深入堆(Heap)结构

Last Updated: 2024-03-01 12:21:10 Friday

-- TOC --

这里所说的堆(Heap)是一种数据结构,与进程虚拟空间中的堆(malloc申请内存的空间)是完全不同的概念,注意区别!

概念

堆(Heap)在逻辑上是一颗完全二叉树(Complete Binary Tree),其父节点和子节点之间,需要满足约定的大小关系。有两种类型的Heap,如下:

因此,大根堆(maxheap)的root是整个堆中的max节点。小根堆(minheap)的root是整个堆中的min节点!Heap结构巧妙的通过元素间不完全的排序,快速达到这一状态。

对Heap数据结构,有如下几个基本操作:

以上任何操作执行之后,都必须保证Heap结构的特性不变(invariant):

下图是一颗简单的maxheap示例:

max_heap

Heap结构的存储是一个array,但此array并非完全有序。Heap结构并非要求所有元素有序,仅仅是要求parent与children的关系。
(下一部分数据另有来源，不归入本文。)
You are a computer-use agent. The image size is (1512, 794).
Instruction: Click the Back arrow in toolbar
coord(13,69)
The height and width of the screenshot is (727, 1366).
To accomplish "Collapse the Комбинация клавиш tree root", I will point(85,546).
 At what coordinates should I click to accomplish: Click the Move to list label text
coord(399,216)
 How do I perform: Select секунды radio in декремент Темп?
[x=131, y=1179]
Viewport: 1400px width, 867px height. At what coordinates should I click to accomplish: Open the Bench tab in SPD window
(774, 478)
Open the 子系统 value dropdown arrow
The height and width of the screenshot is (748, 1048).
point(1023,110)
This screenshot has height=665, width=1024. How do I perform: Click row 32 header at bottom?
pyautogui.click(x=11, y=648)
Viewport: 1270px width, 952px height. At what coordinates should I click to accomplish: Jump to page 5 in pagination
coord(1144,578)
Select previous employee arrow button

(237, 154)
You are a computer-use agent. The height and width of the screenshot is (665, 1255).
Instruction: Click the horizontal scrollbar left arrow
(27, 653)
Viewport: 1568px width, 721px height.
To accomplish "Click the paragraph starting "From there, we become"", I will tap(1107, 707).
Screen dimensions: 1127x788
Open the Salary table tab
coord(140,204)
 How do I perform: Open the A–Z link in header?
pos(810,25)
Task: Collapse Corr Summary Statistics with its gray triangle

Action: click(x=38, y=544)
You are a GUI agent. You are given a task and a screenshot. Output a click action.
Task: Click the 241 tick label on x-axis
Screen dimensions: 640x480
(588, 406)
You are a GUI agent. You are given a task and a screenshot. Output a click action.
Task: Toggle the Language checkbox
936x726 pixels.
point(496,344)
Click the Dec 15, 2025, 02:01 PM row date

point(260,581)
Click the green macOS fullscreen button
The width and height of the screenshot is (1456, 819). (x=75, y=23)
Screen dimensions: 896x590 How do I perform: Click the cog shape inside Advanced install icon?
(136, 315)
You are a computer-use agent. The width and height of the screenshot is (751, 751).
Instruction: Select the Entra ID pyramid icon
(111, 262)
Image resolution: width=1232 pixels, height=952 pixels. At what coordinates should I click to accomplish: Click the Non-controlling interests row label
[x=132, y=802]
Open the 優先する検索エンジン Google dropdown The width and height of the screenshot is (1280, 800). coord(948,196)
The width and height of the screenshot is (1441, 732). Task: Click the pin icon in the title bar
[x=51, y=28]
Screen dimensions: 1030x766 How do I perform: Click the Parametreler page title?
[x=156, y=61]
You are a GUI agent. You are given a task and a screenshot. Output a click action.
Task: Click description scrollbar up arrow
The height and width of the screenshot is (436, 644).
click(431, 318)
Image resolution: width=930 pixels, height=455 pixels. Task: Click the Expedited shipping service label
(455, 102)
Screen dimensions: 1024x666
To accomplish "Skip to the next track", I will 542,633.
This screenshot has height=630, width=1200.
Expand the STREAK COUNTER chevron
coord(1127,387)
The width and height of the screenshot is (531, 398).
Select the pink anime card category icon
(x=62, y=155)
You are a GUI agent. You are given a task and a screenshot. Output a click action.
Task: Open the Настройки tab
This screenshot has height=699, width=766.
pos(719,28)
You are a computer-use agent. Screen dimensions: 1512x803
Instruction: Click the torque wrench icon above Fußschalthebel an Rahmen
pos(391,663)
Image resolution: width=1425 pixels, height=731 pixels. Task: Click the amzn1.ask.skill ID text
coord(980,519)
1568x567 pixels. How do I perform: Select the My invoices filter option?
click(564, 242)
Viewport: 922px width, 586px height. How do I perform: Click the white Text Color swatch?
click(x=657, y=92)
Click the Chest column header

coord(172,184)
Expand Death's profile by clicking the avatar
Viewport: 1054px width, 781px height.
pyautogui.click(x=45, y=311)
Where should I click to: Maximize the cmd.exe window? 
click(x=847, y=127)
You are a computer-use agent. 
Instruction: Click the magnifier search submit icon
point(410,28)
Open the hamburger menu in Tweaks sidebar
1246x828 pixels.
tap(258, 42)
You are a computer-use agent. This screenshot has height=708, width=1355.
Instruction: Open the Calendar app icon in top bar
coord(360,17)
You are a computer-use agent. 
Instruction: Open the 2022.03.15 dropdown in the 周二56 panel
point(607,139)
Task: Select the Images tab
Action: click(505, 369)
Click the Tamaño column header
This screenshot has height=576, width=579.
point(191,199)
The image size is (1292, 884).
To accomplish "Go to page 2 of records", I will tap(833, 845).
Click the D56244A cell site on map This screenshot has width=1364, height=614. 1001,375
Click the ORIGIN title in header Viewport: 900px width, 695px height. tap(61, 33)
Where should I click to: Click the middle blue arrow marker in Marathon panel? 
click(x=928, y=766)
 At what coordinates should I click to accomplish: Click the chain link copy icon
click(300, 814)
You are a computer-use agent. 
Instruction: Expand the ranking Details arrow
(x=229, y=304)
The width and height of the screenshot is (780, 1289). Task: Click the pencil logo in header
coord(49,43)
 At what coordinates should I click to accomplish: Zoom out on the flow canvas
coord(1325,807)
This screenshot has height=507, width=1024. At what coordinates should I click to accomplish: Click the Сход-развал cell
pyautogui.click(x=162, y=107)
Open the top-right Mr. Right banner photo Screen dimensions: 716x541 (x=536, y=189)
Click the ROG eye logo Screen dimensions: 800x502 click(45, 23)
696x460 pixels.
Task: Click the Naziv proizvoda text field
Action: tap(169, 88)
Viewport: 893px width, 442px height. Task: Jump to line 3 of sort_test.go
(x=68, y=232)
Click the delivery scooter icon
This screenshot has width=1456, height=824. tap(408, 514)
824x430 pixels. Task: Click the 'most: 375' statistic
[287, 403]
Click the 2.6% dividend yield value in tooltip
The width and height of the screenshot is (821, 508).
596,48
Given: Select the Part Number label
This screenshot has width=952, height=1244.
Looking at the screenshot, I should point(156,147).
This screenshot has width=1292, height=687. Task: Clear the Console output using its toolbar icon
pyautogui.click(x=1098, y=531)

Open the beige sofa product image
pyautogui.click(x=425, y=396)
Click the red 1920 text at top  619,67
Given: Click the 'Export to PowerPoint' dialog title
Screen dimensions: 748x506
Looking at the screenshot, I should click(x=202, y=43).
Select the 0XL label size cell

如上图,5比7小,但5与7不存在父子关系。

堆排序算法(Heapsort)

所谓堆排序算法(Heapsort),就是先将待排序的array数据,原地转变成一个heap结构,然后将root元素与heap最后一个元素交换,缩小heap size并将新的root元素trickle down,重复这个动作直到heap size为0。最后得到array就是排好序的了。

Heapsort对空间没有需求,原地排序(in-place),而且不需要递归。

排序算法学习资料:内部排序算法总结

优先级队列(Priority Queue)

优先级队列(Priority Queue)是堆(Heap)的另一个名称。(有些地方还能看到heap queue的说法)

优先级Queue与普通Queue比较,不一样的地方在于,每次pop(dequeue)出来的总是具有最大(或最小)优先级的元素。其实,实现Priority Queue的方式很多,但性能最好的,就是基于Heap的实现。基于比较的排序算法的理论最快时间复杂度需要\(\Theta(N\cdot\log{N})\),而Heap这种结构,它不追求完全有序,因此它可以在add和pop元素的时候,做到\(\Theta(\log{N})\)。

将Heap应用到Priority Queue时,接口肯定会与应用于Sorting时有所不同。比如可能是直接交换root位置为一个新的元素,或者直接调整某个位置元素的Priority,或者交换一个非root位置为一个新的元素(删除某个元素,用一个新的元素替换,Heap size不变)等等。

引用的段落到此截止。